Above you’ll see the Kitchen Garden a month ago. And then underneath the same space today. It was pathetic then and it’s just about as pathetic now.

Down in front are the cucumbers. Praise God, the cucumber beetles haven’t found them yet. If we can hold off a bit longer, then when they do, I might still be able to pull a crop.

Next, you’ll notice squares… that space was designated for peas. Yesterday, I discovered that the second crop (I’m trying for a fall one) failed. I checked the forecast a couple weeks ago… only 2 days of rain. Sounded good, so I chitted the peas and they had a great germination. I no sooner got them in the ground 4 days later and the whole garden flooded under days of rain. Two inches in as many days. Now the seeds that didn’t float away (literally) are rotten. Stubborn woman I am, I think if I start this week I might still get a fall crop. If not, I’m planning on overwintering some just in case this spring is what spring is like around here at least I won’t have to worry about planting.

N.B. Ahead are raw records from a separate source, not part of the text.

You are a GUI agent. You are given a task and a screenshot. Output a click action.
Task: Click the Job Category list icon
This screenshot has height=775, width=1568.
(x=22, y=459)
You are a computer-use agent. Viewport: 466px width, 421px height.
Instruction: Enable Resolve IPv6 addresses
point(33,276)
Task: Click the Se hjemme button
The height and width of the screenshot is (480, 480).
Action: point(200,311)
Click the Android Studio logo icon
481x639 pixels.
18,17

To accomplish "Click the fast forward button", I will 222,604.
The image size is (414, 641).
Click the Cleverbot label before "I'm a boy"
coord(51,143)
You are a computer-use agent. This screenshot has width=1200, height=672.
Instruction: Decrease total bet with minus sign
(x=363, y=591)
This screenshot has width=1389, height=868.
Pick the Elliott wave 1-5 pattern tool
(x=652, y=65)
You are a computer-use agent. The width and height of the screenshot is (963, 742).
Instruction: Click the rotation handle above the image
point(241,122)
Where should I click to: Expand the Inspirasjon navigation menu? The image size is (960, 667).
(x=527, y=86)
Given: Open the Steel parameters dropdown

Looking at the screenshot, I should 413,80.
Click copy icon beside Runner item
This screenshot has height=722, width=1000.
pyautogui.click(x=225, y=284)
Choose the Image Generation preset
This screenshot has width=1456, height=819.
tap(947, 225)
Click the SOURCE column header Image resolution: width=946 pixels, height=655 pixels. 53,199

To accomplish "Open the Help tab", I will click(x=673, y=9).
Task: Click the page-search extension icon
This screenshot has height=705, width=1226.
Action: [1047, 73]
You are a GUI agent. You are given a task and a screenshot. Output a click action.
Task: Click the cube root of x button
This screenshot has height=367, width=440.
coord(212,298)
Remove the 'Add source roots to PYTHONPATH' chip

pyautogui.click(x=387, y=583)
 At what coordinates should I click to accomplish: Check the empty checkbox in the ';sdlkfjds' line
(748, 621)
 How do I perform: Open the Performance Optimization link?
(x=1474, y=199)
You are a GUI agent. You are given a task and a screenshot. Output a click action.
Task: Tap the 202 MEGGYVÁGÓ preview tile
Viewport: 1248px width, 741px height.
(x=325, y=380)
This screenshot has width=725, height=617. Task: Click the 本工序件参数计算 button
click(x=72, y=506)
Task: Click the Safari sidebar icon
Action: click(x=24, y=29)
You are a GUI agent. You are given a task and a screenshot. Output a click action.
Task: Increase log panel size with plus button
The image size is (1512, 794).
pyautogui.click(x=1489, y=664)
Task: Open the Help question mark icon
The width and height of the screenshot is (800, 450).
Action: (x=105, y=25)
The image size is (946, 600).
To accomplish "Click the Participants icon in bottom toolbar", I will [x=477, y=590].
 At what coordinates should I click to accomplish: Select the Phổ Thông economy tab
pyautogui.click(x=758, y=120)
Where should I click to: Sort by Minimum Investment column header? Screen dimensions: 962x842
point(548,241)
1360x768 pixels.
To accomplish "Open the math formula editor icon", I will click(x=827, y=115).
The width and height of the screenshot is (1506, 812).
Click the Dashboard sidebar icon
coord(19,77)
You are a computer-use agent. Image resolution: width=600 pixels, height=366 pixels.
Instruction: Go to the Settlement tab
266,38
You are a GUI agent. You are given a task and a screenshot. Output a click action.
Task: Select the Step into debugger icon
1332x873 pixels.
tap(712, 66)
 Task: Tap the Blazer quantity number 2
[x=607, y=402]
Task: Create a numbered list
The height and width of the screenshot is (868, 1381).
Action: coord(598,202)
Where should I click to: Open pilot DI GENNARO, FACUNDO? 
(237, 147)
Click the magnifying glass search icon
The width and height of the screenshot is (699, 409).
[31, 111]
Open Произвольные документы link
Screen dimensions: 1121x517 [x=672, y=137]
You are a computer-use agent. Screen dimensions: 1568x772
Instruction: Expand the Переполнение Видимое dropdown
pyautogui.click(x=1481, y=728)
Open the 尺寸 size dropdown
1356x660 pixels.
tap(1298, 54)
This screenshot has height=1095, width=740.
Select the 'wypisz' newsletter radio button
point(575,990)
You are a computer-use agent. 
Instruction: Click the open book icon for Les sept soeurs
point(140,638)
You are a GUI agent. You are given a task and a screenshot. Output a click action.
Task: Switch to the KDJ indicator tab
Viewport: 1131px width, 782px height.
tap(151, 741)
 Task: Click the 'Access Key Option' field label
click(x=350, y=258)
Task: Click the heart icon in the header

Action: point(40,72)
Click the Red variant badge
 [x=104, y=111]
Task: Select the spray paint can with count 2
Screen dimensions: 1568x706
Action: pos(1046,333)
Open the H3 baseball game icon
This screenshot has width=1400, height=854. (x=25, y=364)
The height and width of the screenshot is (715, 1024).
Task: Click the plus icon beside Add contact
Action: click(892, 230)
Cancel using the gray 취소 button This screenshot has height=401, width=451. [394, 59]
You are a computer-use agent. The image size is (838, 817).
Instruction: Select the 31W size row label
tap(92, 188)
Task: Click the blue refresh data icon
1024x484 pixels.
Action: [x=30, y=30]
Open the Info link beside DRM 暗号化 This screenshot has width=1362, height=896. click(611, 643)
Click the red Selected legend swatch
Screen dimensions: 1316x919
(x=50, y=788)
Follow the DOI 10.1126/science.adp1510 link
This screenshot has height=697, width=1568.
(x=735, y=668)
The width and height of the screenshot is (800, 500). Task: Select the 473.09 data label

Moving on, behind the peas, there’s a bit of green. That’s hot peppers & celery. The celery is doing beautifully so far. I’ve never seen it so green! The peppers are pretty stunted. Next to them, on the left is nothing. Seeds that rotted in the ground.

It’s the same story the all the way to the tomatoes.

Chard– stunted.

Summer squash– Being eaten by an unidentified bug.

Broccoli & Cabbage– So stunted you have to squint to see them, but they won’t die either.

Eggplant– Flea beetles have had all but three.

Sweet Peppers– Stunted.

The lettuce next to the arbor is plugging along. Thankfully, it hasn’t bolted yet. It’s not that big, but we’re going to start eating on it this week because I’m nervous it will at any moment especially in this heat.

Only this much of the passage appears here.